In late December, the federal government’s environment minister Sussan Ley revealed that nearly a third of koalas on the New South Wales mid-north coast were believed to have been killed in the ongoing bushfires because “up to 30 per cent of their habitat has been destroyed”.
“We’ll know more when the fires are calmed down and a proper assessment can be made,” she said.
University of Sydney ecologist Associate Professor Mathew Crowther told The New Daily that the sheer scale of loss was difficult to describe.
I don’t think we’ve seen a disaster like this in Australia,” he said.
“It’s just the intensity of the fire, and how widespread it is.”

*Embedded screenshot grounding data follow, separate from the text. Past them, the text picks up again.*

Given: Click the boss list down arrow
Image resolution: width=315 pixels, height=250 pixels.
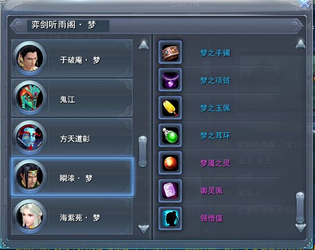Looking at the screenshot, I should 143,229.
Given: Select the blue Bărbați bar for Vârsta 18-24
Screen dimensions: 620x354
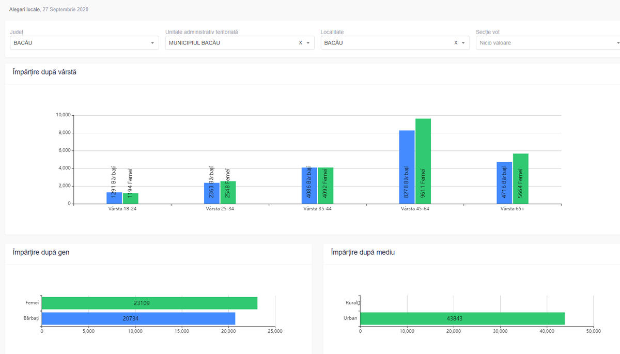Looking at the screenshot, I should click(x=114, y=198).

The risk to wildlife will not end when the fires do, Dr Crowther said.
“What kills a lot of animals is that there is no food or shelter for a while afterwards.”
‘Unprecedented impact’ on biodiversity
In Victoria, where fires have torn through more than 1.2 million hectares of land, the impact on local biodiversity is expected to be devastating.
On Wednesday, the state’s environment minister Lily D’Ambrosio said that it is too early to know how many animals have been killed, but that this scale of environmental destruction has never been seen before.
“Let’s be clear, these are unprecedented fires and we anticipate that we will see an unprecedented impact on our biodiversity,” Ms D’Ambrosio said.
Whether that’s threatened species, both flora and fauna, we anticipate that there will be a significant impact.”
Ms D’Ambrosio said environmental officials won’t have an accurate estimate of how many animals have been killed until they are able to access remote fire-ravaged areas for assessments.
“It will take some time for us to actually ascertain the full extent of the impact,” she said.
For those moved by the tragedy, there are a number of things that can be done to help, according to Dr Crowther .
These include: donating to conservation and wildlife efforts, signing up to volunteer, and crucially, putting political pressure on elected representatives to take action on climate change and protect native animals and their habitats.
“We’ve got to have conversations at a lot of different levels, from international to national and local,” Dr Crowther said.
“And we’ve got to do our part.”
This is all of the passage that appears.